> [EXCERPTED TEXT]:
BEGIN

Blogging Milestones

Welcome to 2019! 

I’ve been posting a lot about New Year and the associated resolutions this month and it seems appropriate to outline my blogging aspirations for this year.

Firstly, thank you to everyone who has taken the time to read, like and comment on my posts. When I created this blog a year ago it was purely personal and I couldn’t imagine anyone reading it, let alone engaging with the content. Thank you!

I considered quitting so many times over the past year, and it has been a big lesson in perseverance which has aided my recovery and stimulated my mental well-being.

Now, I want to move forward.

All posts providing blogging advice emphasise consistency in producing material. This blog has had neither consistency of content or regular posting.

I have very much been learning whilst doing with this blog (having a lot of fun!) and it has taken a long time finding its feet. I outlined in my Dreaming of the Temple posts the initial ideas and expanse of topics I was considering exploring. In my very first post, I described my approach to blogging as ‘talking to myself’ and to be honest that isn’t going to change.

What will be different this year is that I have refined my content. I have 3 main areas that I enjoy posting about: mental health (which I am particularly passionate about and it the primary focus of the blog) accompanied by lifestyle and creative writing.

Those of you who have been following my blog since the beginning know that this year I am intending to return to university for postgraduate study. Last year, blogging helped me gain the confidence to apply for my masters and practice writing. This year, I’m looking to get back into the habit of deadlines. So the intention is to have a much more regular posting schedule, requiring me to create worthwhile content following a reliable timeline. The practice is especially required with the new arrival. Study, research and work with a new baby requires juggling, extreme time management and a flexible, yet diligent schedule.






Putting the ‘Resolve’ in Resolution

Why Do We Make New Year’s Resolutions?

Social convention plays a big part. A typical small talk topic leading up to December 31st is ‘Have you made any New Year’s Resolutions?’ 

At this point, many of us grasp at the first thing that pops into our heads that we find least desirable about ourselves and lead with that. Otherwise it’s an activity we think will be impressive if we express interest in perusing it, or, in desperation, we just vaguely mutter something about diet and exercise. 

Thus, the initial issue with New Year’s Resolutions is that they are non-committal, often vague and generic statements thrown about in the name of festive convention. We are not motivated or inspired, the intention is not there to make them thus there is no ambition to keep them and so they are unfulfilled before even being acknowledged. 

Why Does New Year Appeal for Sudden Goal Setting? 

It’s tidy. The first day of a new year sounds like it should be highly motivational, a neat new start, sweeping out the old and starting fresh.

END

> [INSTRUCTIONS]:
- 1) Do these statements agree with the blog text above? Answer yes or no for each, quoting the words from the text that decide it.
(a) The blog started out as a purely personal project.
(b) The blog has been posted to on a regular basis.
(c) The writer plans to go back to university for postgraduate study this year.
- 2) In the blog text, rewrite the paragraph that begins "Those of you who have been following" as a short list that keeps its main facts.
- 3) Continue the blog text on New Year's resolutions from the point where it stops.

> [RECORDED INFORMATION]:
BEGIN

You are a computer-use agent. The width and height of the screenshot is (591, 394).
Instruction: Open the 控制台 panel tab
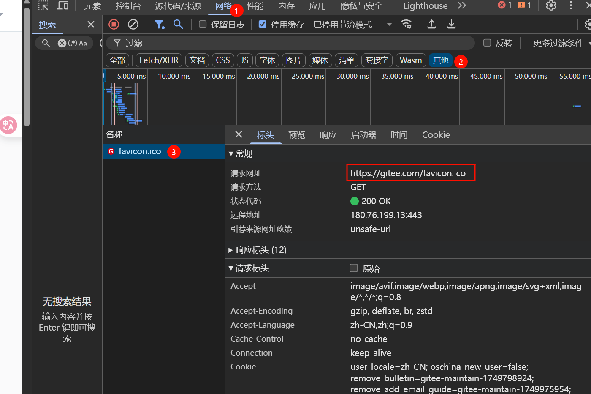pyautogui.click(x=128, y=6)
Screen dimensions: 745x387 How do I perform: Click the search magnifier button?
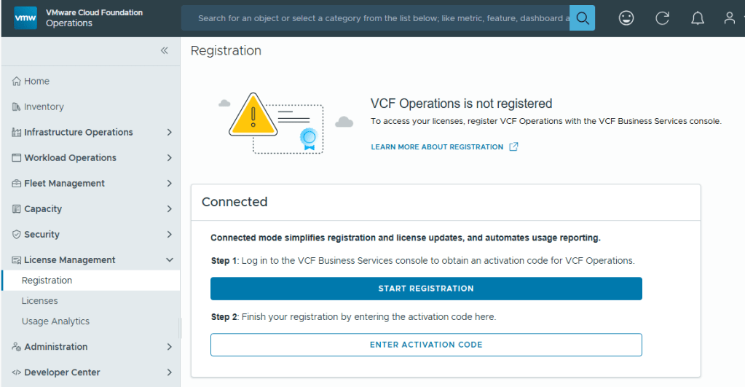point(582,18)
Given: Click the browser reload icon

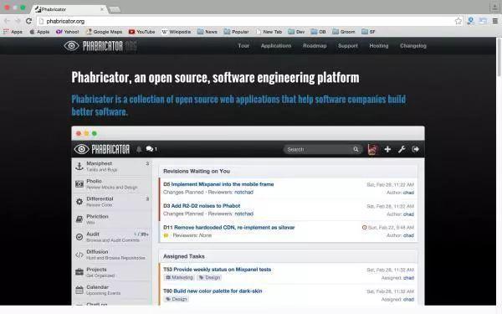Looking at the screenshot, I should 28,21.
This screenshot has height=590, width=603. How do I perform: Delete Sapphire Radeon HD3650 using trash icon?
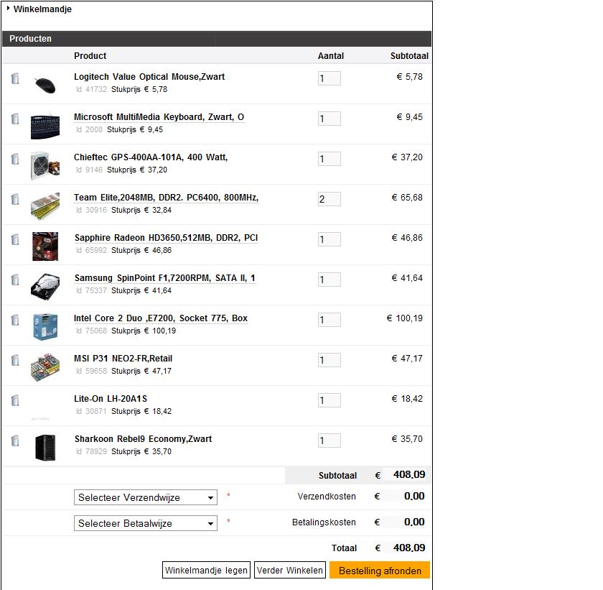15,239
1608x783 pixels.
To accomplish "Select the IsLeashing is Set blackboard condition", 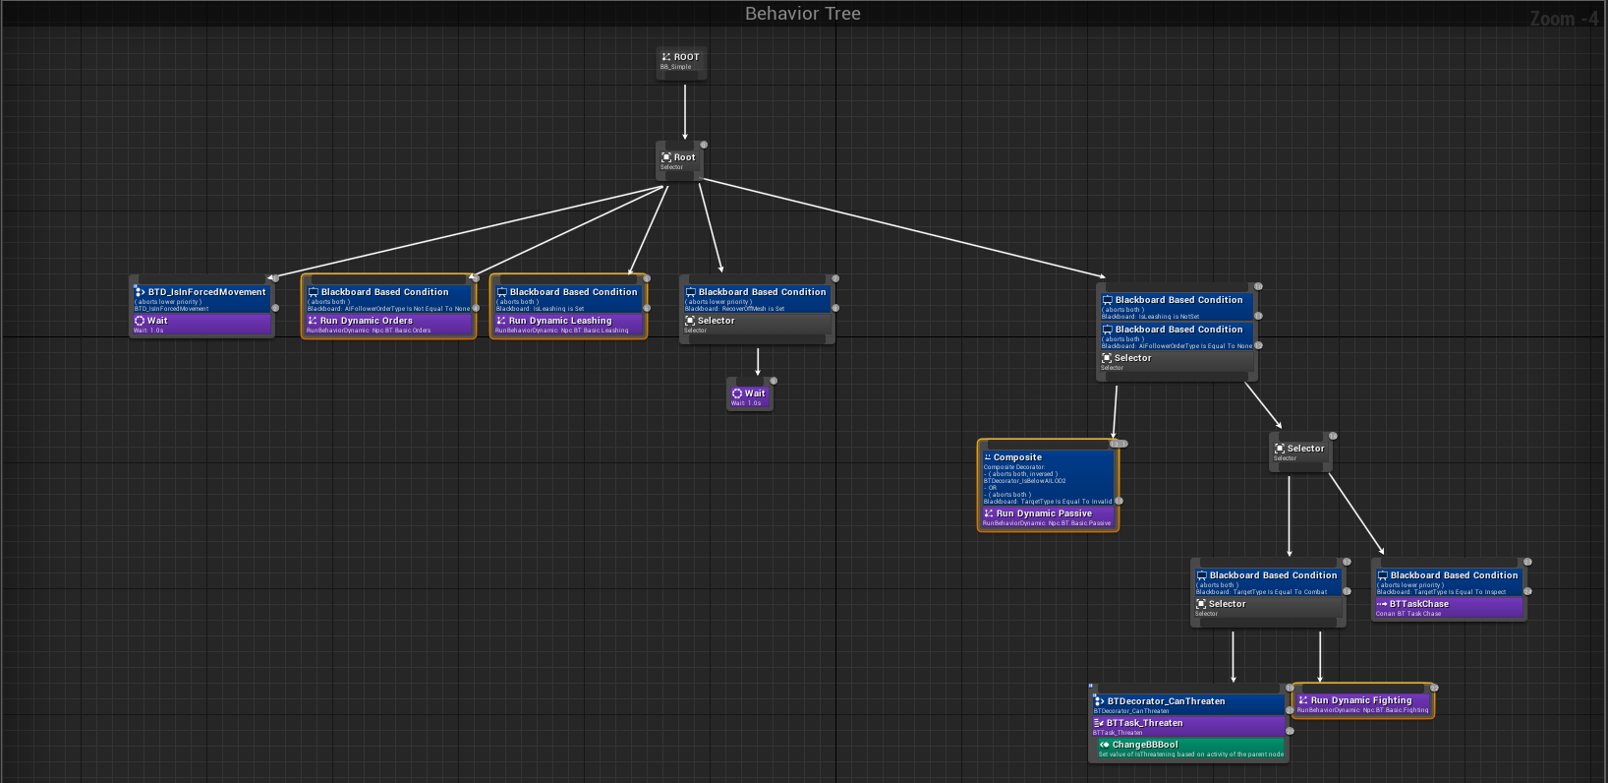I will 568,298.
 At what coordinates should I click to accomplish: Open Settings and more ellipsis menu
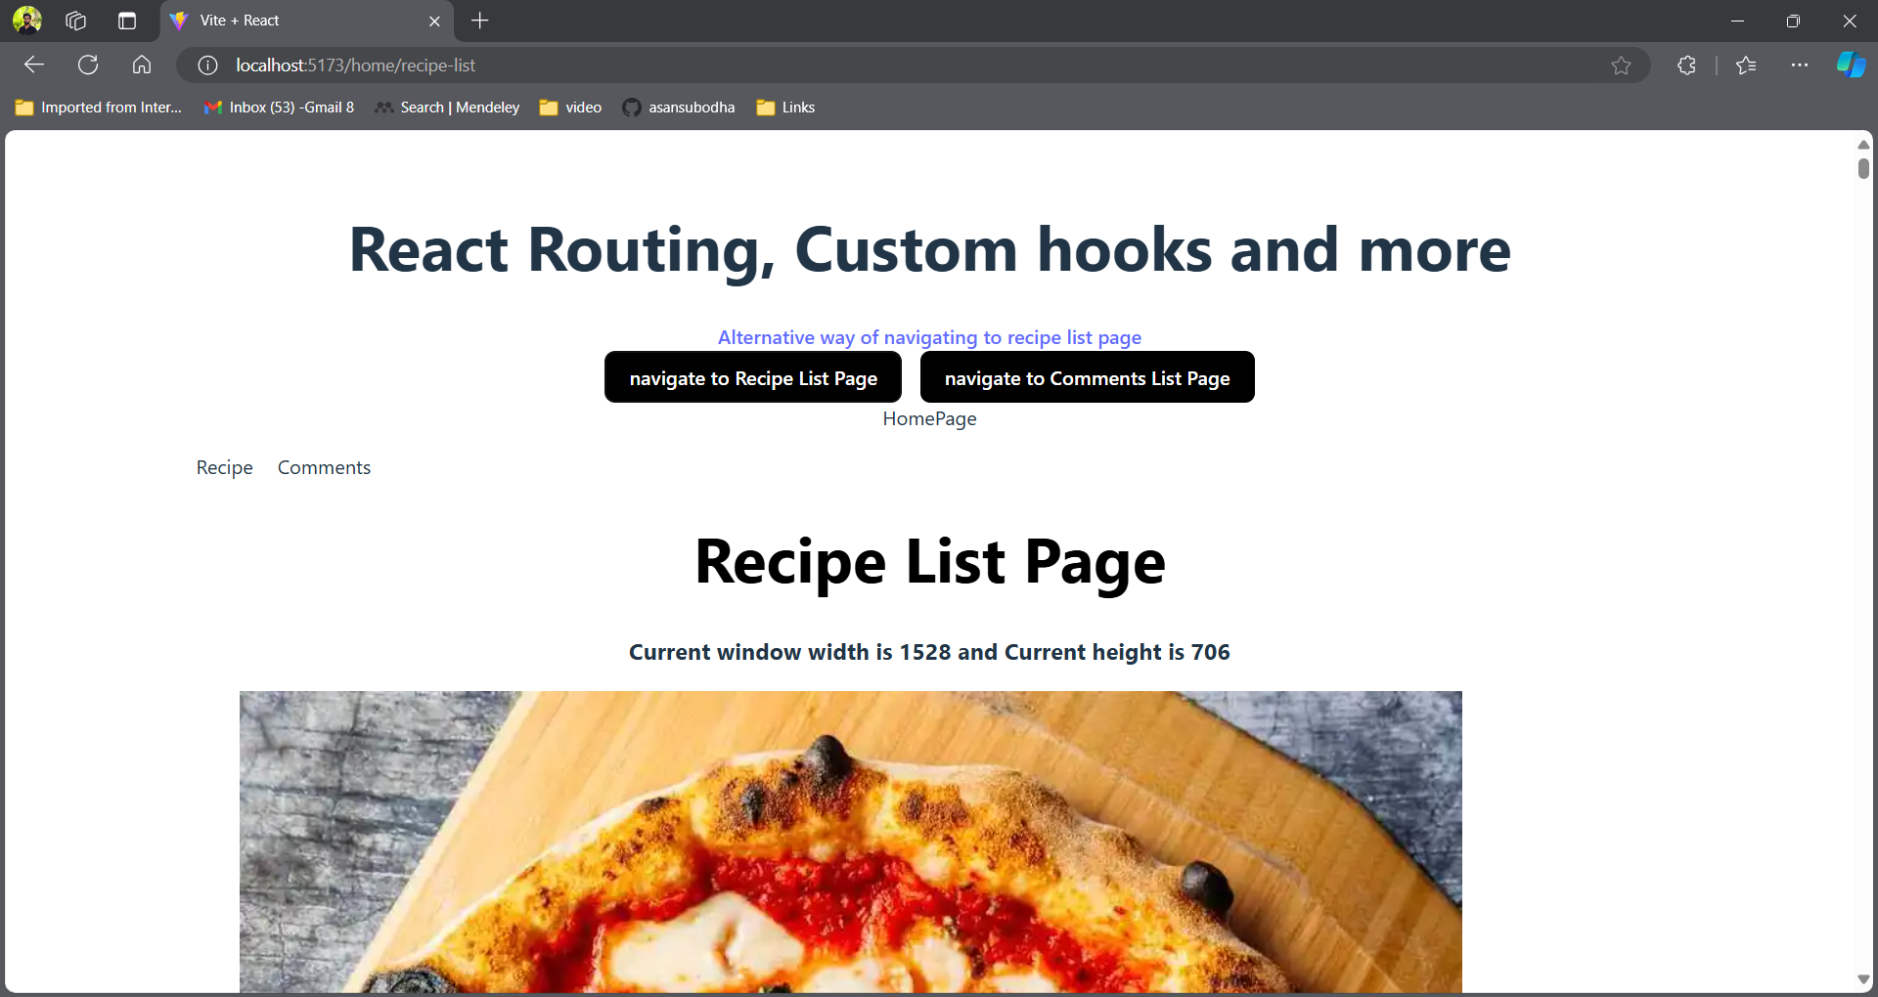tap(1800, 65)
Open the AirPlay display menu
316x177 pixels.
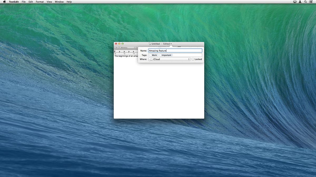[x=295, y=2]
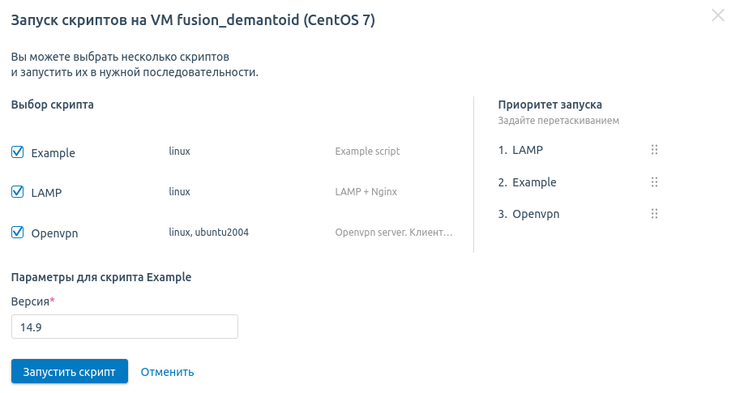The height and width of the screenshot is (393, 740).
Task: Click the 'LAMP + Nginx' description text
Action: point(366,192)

END

> [EXERCISE RESPONSES]:
- 1)
(a) Yes: "When I created this blog a year ago it was purely personal"
(b) No: "This blog has had neither consistency of content or regular posting."
(c) Yes: "this year I am intending to return to university for postgraduate study"

- 2)
- The writer plans to return to university this year for postgraduate study.
- Last year, blogging built the confidence to apply for a master's and gave writing practice.
- This year, the aim is to get back into the habit of deadlines.
- The plan is a much more regular posting schedule with worthwhile content on a reliable timeline.
- This practice matters more with the new baby, since study, research and work will need juggling, extreme time management and a flexible but diligent schedule.

- 3)
Perhaps this Spring Cleaning tradition would work if the New Year still began in March, when the days are growing longer and the weather is improving, more of us would be able to maintain their enthusiasm and eat healthier and exercise more. 

But the middle of winter is when the majority of us are seeking for comfort from food and warm blankets. 

What Results in Repeatedly Making Resolutions We Never Keep? 

Most of us are self-aware enough to know that we have faults, accompanied by a desire to ‘fix’ them. 

This means one of two things: either we are trying to go cold turkey on undesirable aspects of our personality (my impatience for instance) and get tripped up by being disappointed in ourselves when we are not perfect and make mistakes like losing our temper over parking tickets or someone drinking out of our special mug at work; or we are trying to undertake projects that we simply do not have the time, year after year, to complete. 

Perhaps the first step with the latter would be to improve our ability at budgeting our time and learning to prioritise, and for the former, we need to learn self-love, not to never change, but to respect ourselves and trust our ability to improve overtime. 

Change is never instantaneous and to act like it is (something that is intensified at New Year) is to set ourselves up for disappointment. We should instead appreciate that change is slow, show ourselves the patience and encouragement we would give others when we experience momentary lapses to bad habits. That way, these slips would be short-lived set backs, not obstacles that holt our progress. 

Effective Change is Born of Positivity not Negativity

The core issue is our expectations; our desire to be our best selves, coming up against our idea of perfection and falling short. 

Too often we are focusing on altering rather than enhancing characteristics.  

One of my friends included among their resolutions (it was a long list) to ‘be kind’. This is, of course, coming from a kind person. People are kind, most of us just struggle to be kind to all people all of the time.

I guess we could look at the issue of this ‘be kind’ resolution as being a blanket statement – goals should have some form of measurement (otherwise you will always fall short because your moving your own finish line) and a way to hold yourself accountable, or else it is too easy to continue to perpetually put it off. 

There are also those resolutions that are driven by external rather than internal influences, mostly regarding appearance. Exercise, diet and fitness resolutions are so frequently the result of drawing comparisons, feeling judged and pressuring ourselves from perceived social expectations, rather than from our own desire to be healthier, fitter or live a more sustainable lifestyle. 

Whilst there is much to be encouraged in pursuing a healthier lifestyle, with balanced diet and regular activity, too often these resolutions stem from places of negativity which manifests as defeatist thought spirals.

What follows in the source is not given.